Credit card interest rates remain at 15 percent
By Kelly Dilworth | Published: February 5, 2014
|CreditCards.com's Weekly Rate Report|
|Avg. APR||Last week||6 months ago|
|Methodology: The national average credit card APR is comprised of 100 of the most popular credit cards in the country, including cards from dozens of leading U.S. issuers and representing every card category listed above. Introductory, or teaser, rates are not included in the calculation.|
|Updated: Feb. 5, 2014|
Average rates on new credit card offers remained unchanged this week, according to the CreditCards.com Weekly Credit Card Rate Report.
The national average annual percentage rate (APR) remained at 15 percent Wednesday after falling the previous week for the first time in nearly six months.
Most credit card issuers left interest rates alone this week. The sporting goods store Cabela's lowered the APR on the Cabela's Club Visa by 0.01 percent, but the change wasn't big enough to affect the national average. Consumers who apply for a Cabela's card are now offered an APR ranging from 15.15 percent to 21.15 percent.
Meanwhile, American Express introduced a higher annual fee to the Platinum Delta SkyMiles card. Frequent fliers who apply for the Platinum card after May 1, 2014, will be charged an annual fee of $195 per year. Previously, cardholders were charged $150 per year.
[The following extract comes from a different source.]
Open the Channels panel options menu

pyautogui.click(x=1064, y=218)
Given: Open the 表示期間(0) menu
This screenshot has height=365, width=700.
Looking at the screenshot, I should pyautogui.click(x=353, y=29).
Consumers spending more, but wages
For the second month in a row, consumers substantially increased their spending, according to research released Jan. 31 by the U.S. Department of Commerce. That, in turn, helped push up GDP, which increased by 3.2 percent in the final quarter of the year, according to a Jan. 30 report.
Consumers' willingness to spend may not last, as the Commerce Department also found that consumers' wages remained stagnant in December, after increasing just slightly in November.
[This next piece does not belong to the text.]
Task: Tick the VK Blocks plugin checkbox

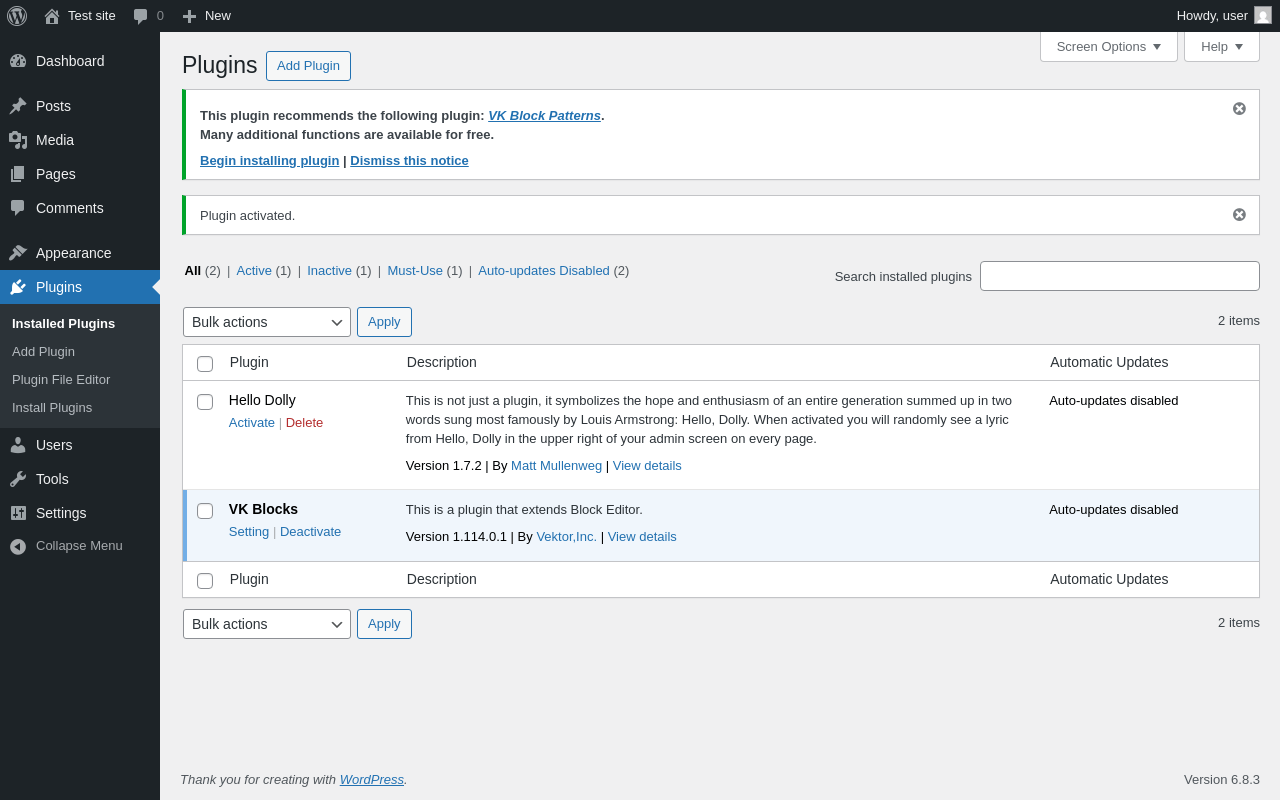Action: click(x=205, y=511)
Consumer spending rose by 0.4 percent in December. Revised estimates also show consumer spending increased by 0.6 percent the previous month -- the most it's grown since June.
Overall, consumer spending rose by an estimated 3.3 percent in the final quarter of the year -- significantly beating economists' expectations.
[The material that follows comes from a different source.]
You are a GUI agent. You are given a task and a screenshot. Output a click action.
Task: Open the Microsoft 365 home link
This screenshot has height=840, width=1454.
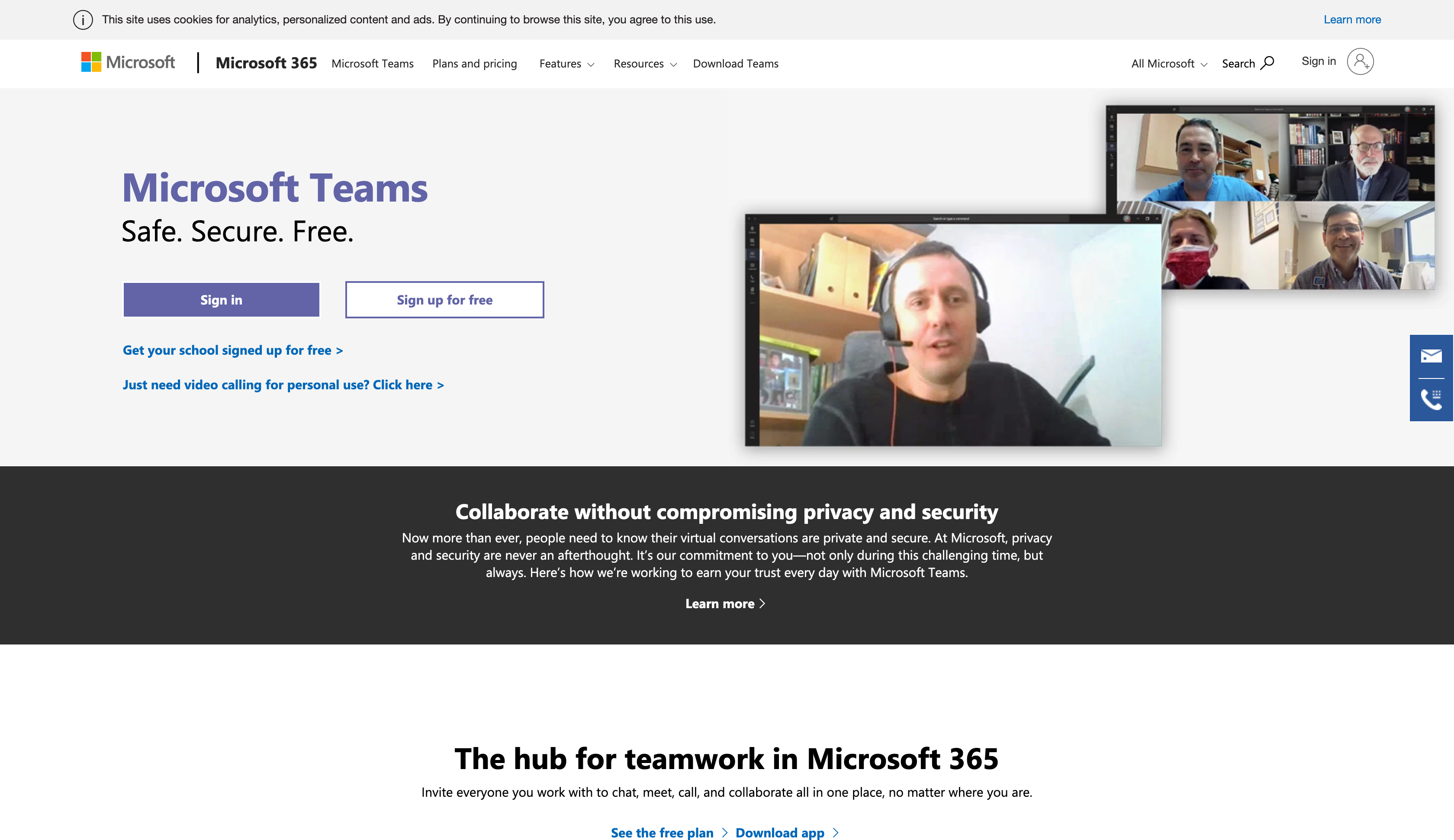(x=266, y=63)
Economists predicted consumer spending would increase somewhat in December, which is a traditionally strong spending month. However, economists didn't expect consumer spending would climb by nearly as much as it did.
According to a poll of 81 economists by Bloomberg News, most economists predicted that consumer spending would pick up by 0.2 percent or less.
The substantial increases in consumer spending over the past few months have helped fuel speculation that consumers may finally be starting to shed the cautious habits they acquired after the recession. However, additional research from the Commerce Department suggests consumers may have a hard time keeping pace with the amount they spent during the holidays.
For example, personal income rose by less than 0.1 percent in December, according to the Commerce Department. At the same time, disposable personal income -- the amount consumers have left over after taxes are taken out -- fell by the same amount.
Meanwhile, revised figures also show that personal income increased by just 0.2 percent in November, after falling by 0.1 percent the previous month.